* _Written tasks_:
(1) According to the Sortie state machine page, how many orchestration states can an issue known to the orchestrator be in at one time?
(2) Write out the stretch of the Sortie state machine page from "Sortie maintains two" through "mutates scheduling state.", substituting "scheduler" for "orchestrator".

* _Text shown_:
◆ ◆ ◆ ◆
State Machine | Sortie

Sortie maintains two layers of state for every issue it processes. The orchestration state tracks whether the orchestrator has claimed the issue and what it is doing with it. The run attempt phase tracks where a single agent invocation stands within its lifecycle. These are independent from tracker states (To Do, In Progress) — they are Sortie's internal bookkeeping.

See also: WORKFLOW.md configuration for active_states, terminal_states, and handoff_state; error reference for error kinds that trigger retries; CLI reference for --dry-run mode that simulates dispatch without launching agents; dashboard reference for real-time visibility into orchestration state.

Orchestration states¶

Every issue known to the orchestrator is in exactly one of five states. The orchestrator is the single authority for these transitions — no other component mutates scheduling state.

State	Description
`Unclaimed`	The issue is not running and has no retry scheduled. Eligible for dispatch if it meets candidate selection rules.
`Claimed`	The orchestrator has reserved the issue to prevent duplicate dispatch. A claimed issue is always either `Running` or `RetryQueued`.
`Running`	A worker goroutine exists for this issue. The issue is tracked in the `running` map with a live `RunningEntry`.
◆ ◆ ◆ ◆
* _Record set_:
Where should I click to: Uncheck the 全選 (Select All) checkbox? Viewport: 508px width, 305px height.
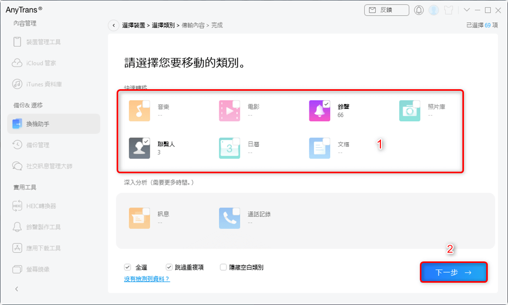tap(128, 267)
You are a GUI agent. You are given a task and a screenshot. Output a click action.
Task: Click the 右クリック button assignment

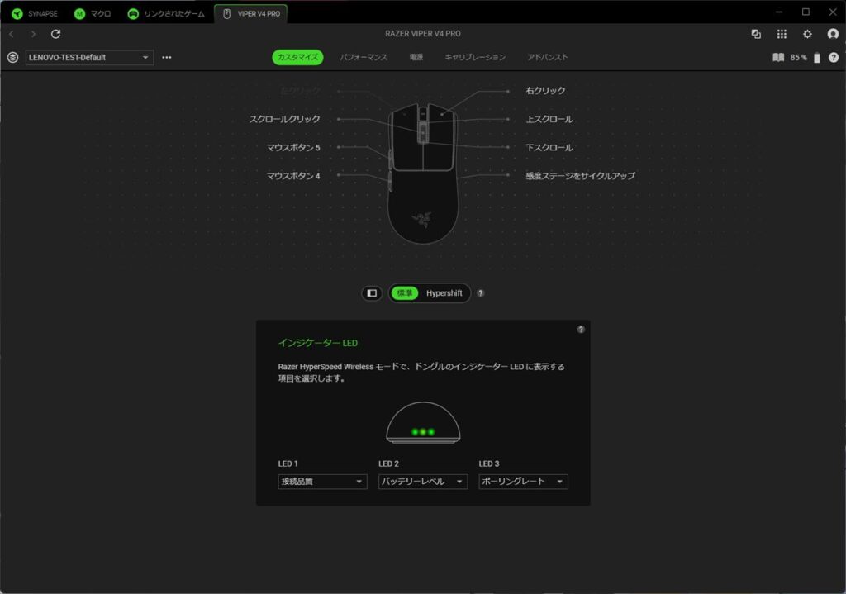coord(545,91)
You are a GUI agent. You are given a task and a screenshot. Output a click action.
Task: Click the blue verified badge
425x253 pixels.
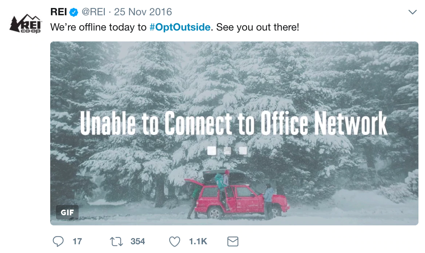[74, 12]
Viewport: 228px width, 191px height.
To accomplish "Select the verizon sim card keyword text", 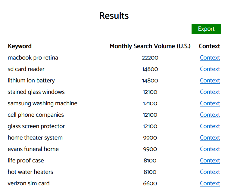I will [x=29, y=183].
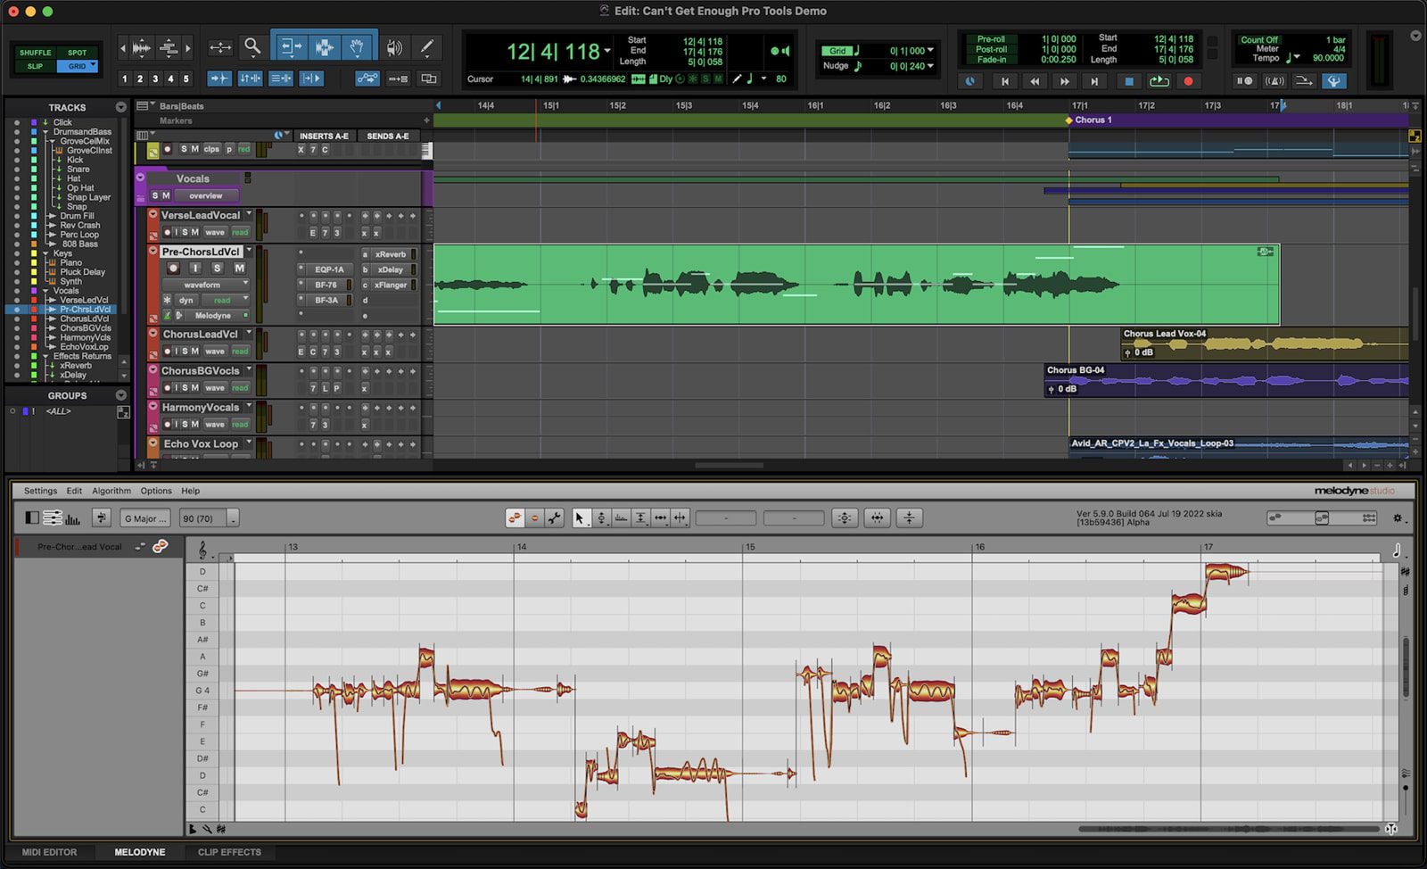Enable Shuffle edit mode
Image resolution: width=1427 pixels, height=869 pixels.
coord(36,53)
◆ ◆ ◆ ◆
* _Answers for this exercise_:
(1) Exactly one of five states.

(2)
Sortie maintains two layers of state for every issue it processes. The orchestration state tracks whether the scheduler has claimed the issue and what it is doing with it. The run attempt phase tracks where a single agent invocation stands within its lifecycle. These are independent from tracker states (To Do, In Progress) — they are Sortie's internal bookkeeping.

See also: WORKFLOW.md configuration for active_states, terminal_states, and handoff_state; error reference for error kinds that trigger retries; CLI reference for --dry-run mode that simulates dispatch without launching agents; dashboard reference for real-time visibility into orchestration state.

Orchestration states¶

Every issue known to the scheduler is in exactly one of five states. The scheduler is the single authority for these transitions — no other component mutates scheduling state.